— BEGIN Given passage —

The Millions is a 2019 Nigerian comedy thriller film directed by Toka McBaror and written by Tunde Apalowo. The film stars Ramsey Nouah, Blossom Chukwujekwu, Toyin Abraham in the lead roles. It was one of the most expensive films to be made in the Nigerian cinema with an estimated budget of whopping ₦62 million. The film had its theatrical release in Nigeria on 30 August 2019 and received positive reviews from the critics. The film became a box office success grossing ₦12.5 million worldwide and was the second highest grossing Nigerian film in September 2019 after Kasanova.

Cast 

 Ramsey Nouah as Bem Kator
 Toyin Abraham as Adenike
 Blossom Chukwujekwu as Jerome
 Folusho Kayode as Big Lo
 Etinosa Idemudia as Runs girl
 Nancy Isime as Ivey
Chika Lann as Amaka
 Ayo Makun as Wole Baba
 Ali Nuhu as Sheikh
 Broda Shaggi as party organiser
 Energy Uloko as Goon

Synopsis 
The story revolves around the lives of five guys who come together to carryout the massive money heist in Nigeria. Bem Kator (Ramsey Noauh), a charismatic con man plays the main lead character to successfully launch the heist as planned. But things don't go in the way he would have expected with an interesting climax forms up the crux.

— END Given passage —
— BEGIN Given data —

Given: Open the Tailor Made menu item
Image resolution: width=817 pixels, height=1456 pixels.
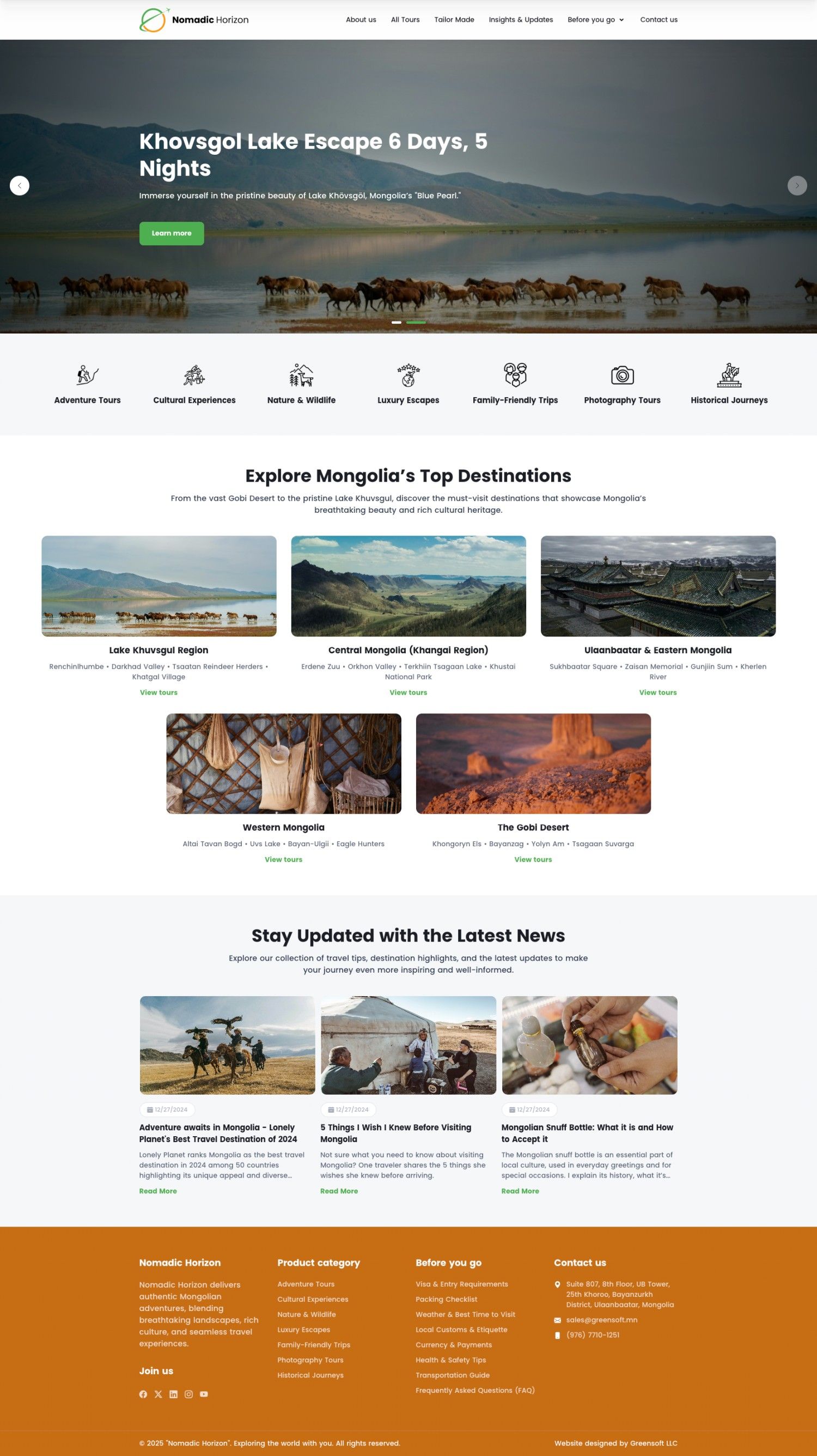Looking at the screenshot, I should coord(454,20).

— END Given data —
— BEGIN Given data —

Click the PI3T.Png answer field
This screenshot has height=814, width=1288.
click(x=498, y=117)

— END Given data —

To-do list:
• a. According to the article on the film The Millions, on what date was the film released in Nigerian theaters?
• b. Pick up the article on the film The Millions where it ends and write the next part.

Answers:
• a. 30 August 2019

• b.
Production 
The principal photography of the film was commenced on 9 January 2019 and was shot for a duration of 17 days in various locations of Nigeria in Kaduna, Abuja and Lagos. The film was produced by former international model Chika Lann who coincidentally made her debut in Nollywood industry as a filmmaker through this project. She also landed a supportive role in the film which also marked her film acting debut.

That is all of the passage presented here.